#### Selection
Btw, setup my SKB, twist the string 20 full twist and get 5" brace height 47.5" tip to tip.. Should I twist the string more? What is the brace height measurement to expect for this bow?


----------



## deezdrama (Aug 19, 2013)

Its a short braceheight, i think 5.25" - 6.25" is about right for these bows from memory.
If your using the included dacron string.... twist it up to desired bh, shoot a dozen and check it again, that string will take a couple days of shooting to stop stretching.

Shoot a dozen, check bh -twist, shoot a dozen ,check bh -twist ...........

Once it settles and stops stretching, i found small wisker type string silencers REALLY quieted this bow down and stopped that springy vibration sound after each shot. Then wax the crap out of the string and make sure to rub it in good till your fingers get hot


----------



## deezdrama (Aug 19, 2013)

The wax into the string that is... lol


----------



## wandyhee (Nov 15, 2006)

Got a chance playing with my bow and I'm shooting pretty good at 15 yard without hurting my thumb anymore. I think I really started to enjoy this bow


----------



## iswandy (Aug 18, 2007)

#### Data extract
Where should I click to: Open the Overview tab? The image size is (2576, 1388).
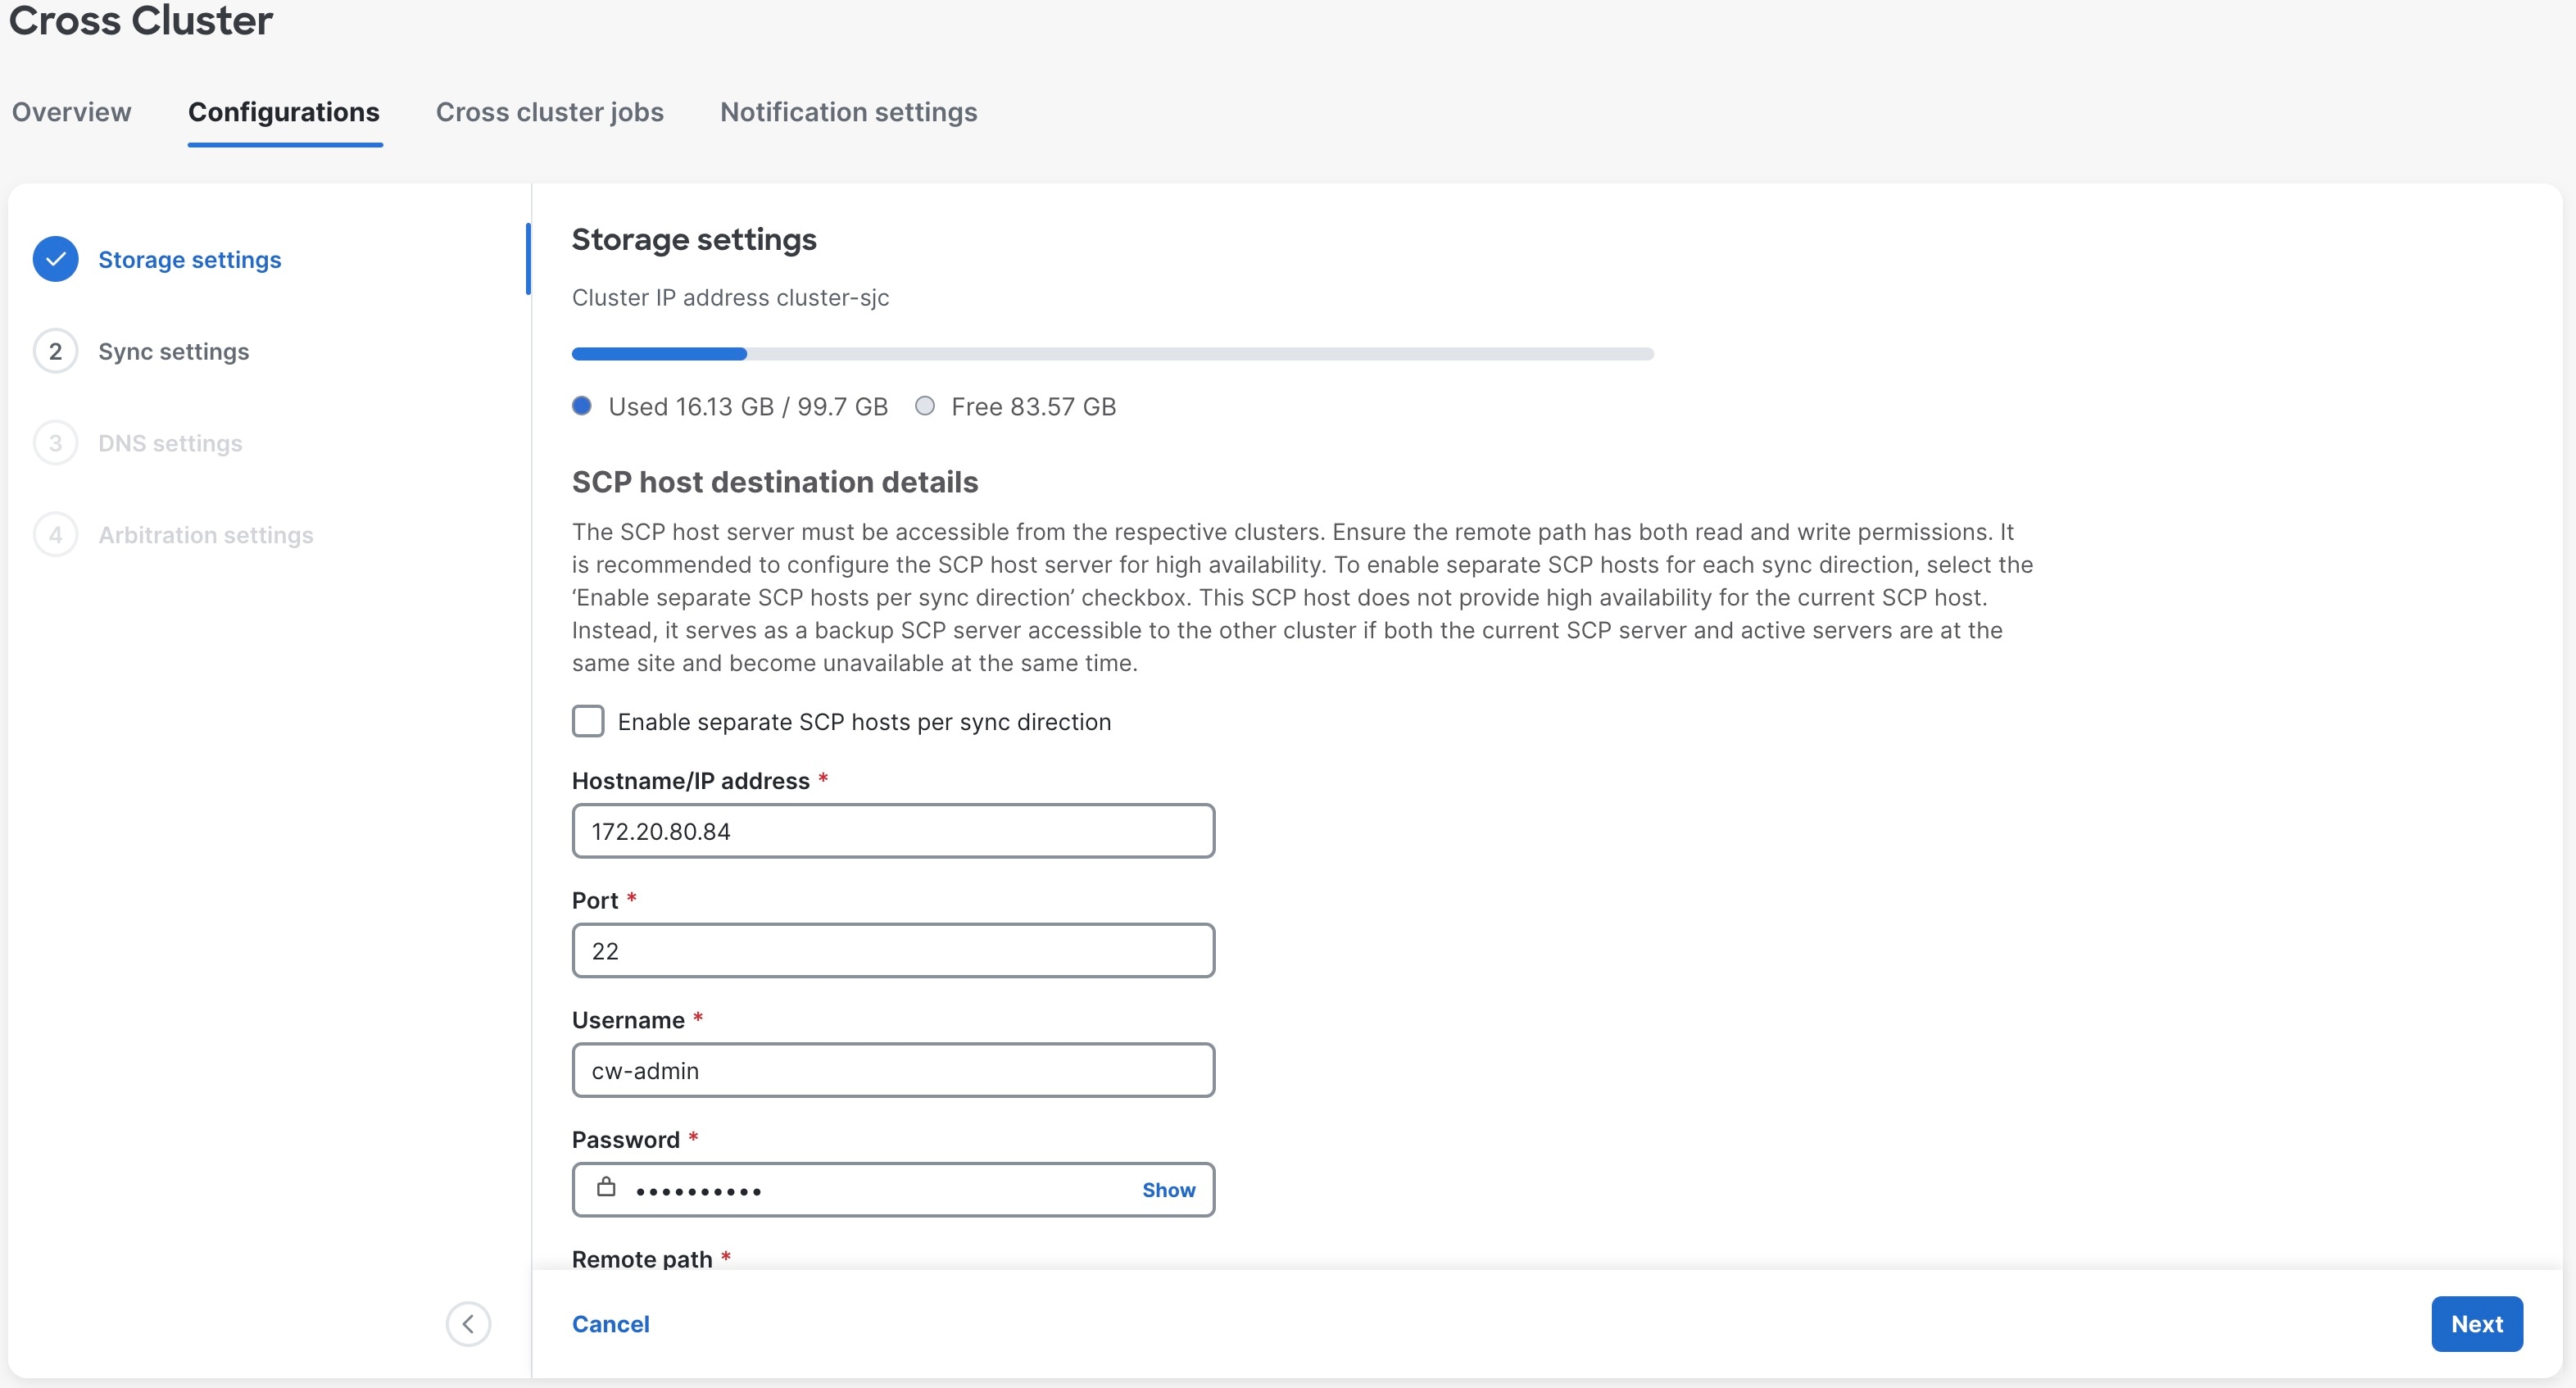(71, 112)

#### Objective
Rewrite the bow setup thread starting with "Btw, setup my" and going on through "bows from memory.", putting "bowstring" in place of "string" each time it appears.

#### The output
Btw, setup my SKB, twist the bowstring 20 full twist and get 5" brace height 47.5" tip to tip.. Should I twist the bowstring more? What is the brace height measurement to expect for this bow?


----------



## deezdrama (Aug 19, 2013)

Its a short braceheight, i think 5.25" - 6.25" is about right for these bows from memory.